EXTRACTED RECORDS:
□ □ □ □ □ □ □
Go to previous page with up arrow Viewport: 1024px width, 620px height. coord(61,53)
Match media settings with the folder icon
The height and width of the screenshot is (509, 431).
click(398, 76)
□ □ □ □ □ □ □
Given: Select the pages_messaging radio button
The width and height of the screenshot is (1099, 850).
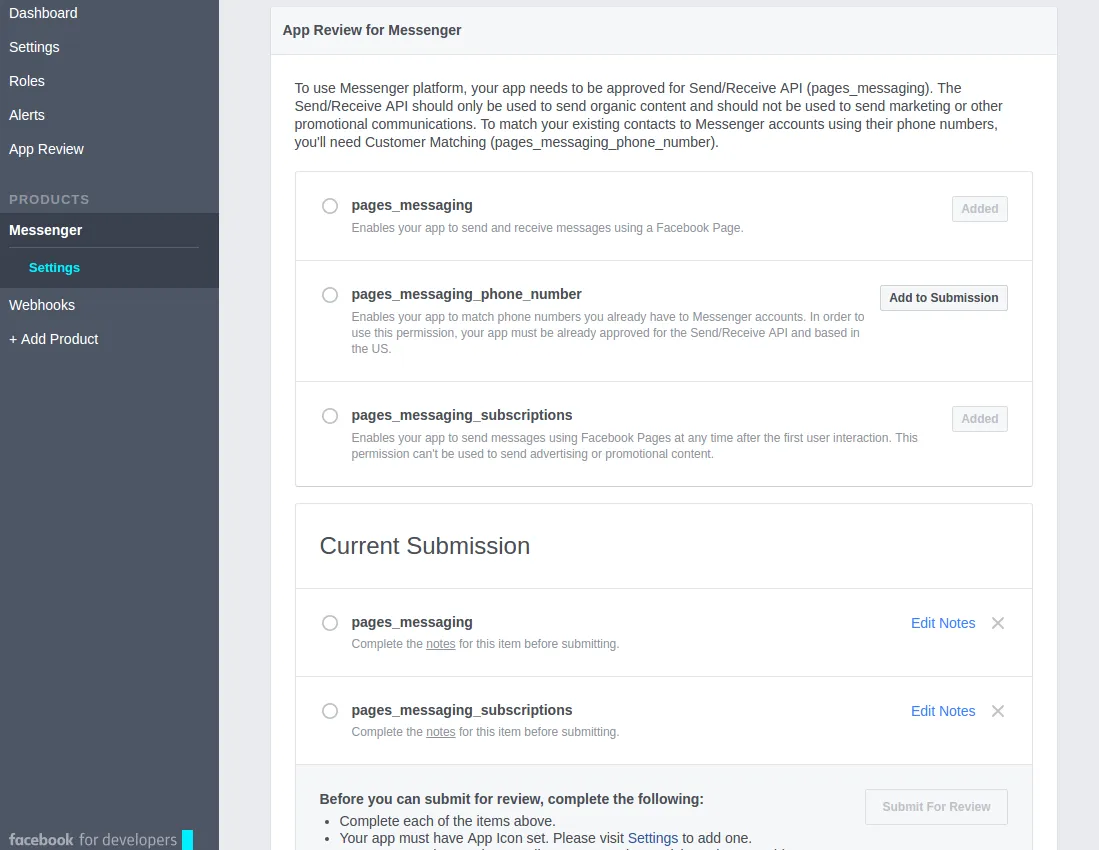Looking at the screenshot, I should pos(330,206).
□ □ □ □ □ □ □
WHAT IS NEEDED: Rewrite everything from the row containing "Go to previous" down to the row containing "click(398, 76)", replacing "up arrow" with "back arrow" and leaving all else unchanged. Return only those rows.

SOLVED EXERCISE:
Go to previous page with back arrow Viewport: 1024px width, 620px height. coord(61,53)
Match media settings with the folder icon
The height and width of the screenshot is (509, 431).
click(398, 76)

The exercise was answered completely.